■ **PROBLEM TO WORK ON**:
Each record needs to be retyped exactly, though its pictures should not appear.

BEGIN EXTRACTED RECORDS

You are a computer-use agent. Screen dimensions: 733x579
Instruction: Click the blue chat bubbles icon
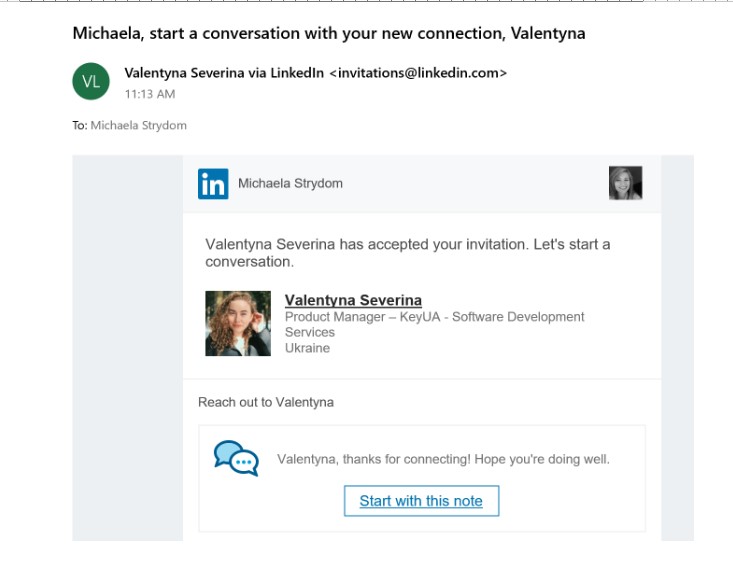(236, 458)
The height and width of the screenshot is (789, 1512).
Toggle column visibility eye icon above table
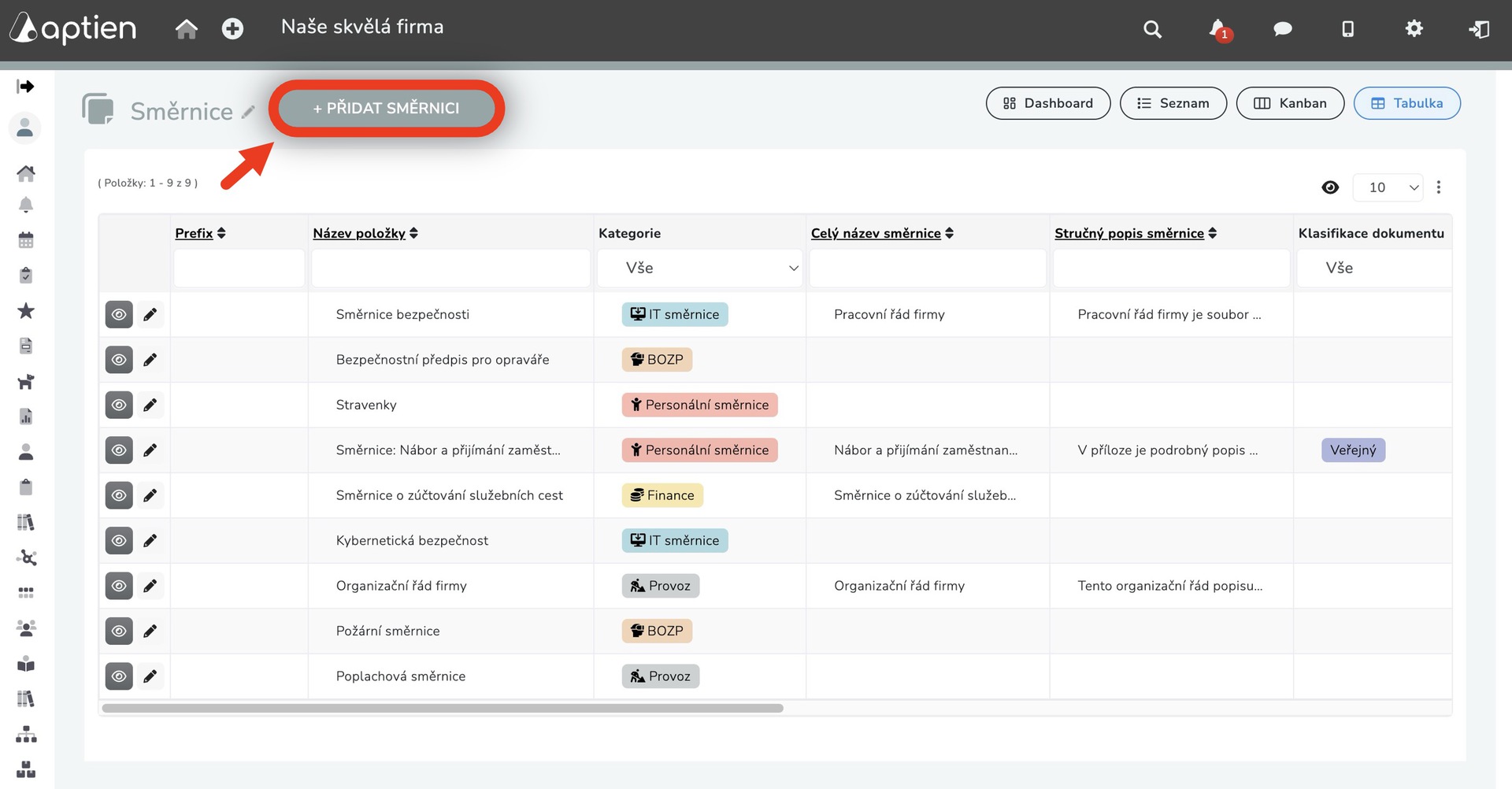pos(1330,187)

END EXTRACTED RECORDS

■ **RESULT OF THIS TASK**:
You are a computer-use agent. Screen dimensions: 733x579
Instruction: Click the blue chat bubbles icon
(236, 458)
The height and width of the screenshot is (789, 1512).
Toggle column visibility eye icon above table
pos(1330,187)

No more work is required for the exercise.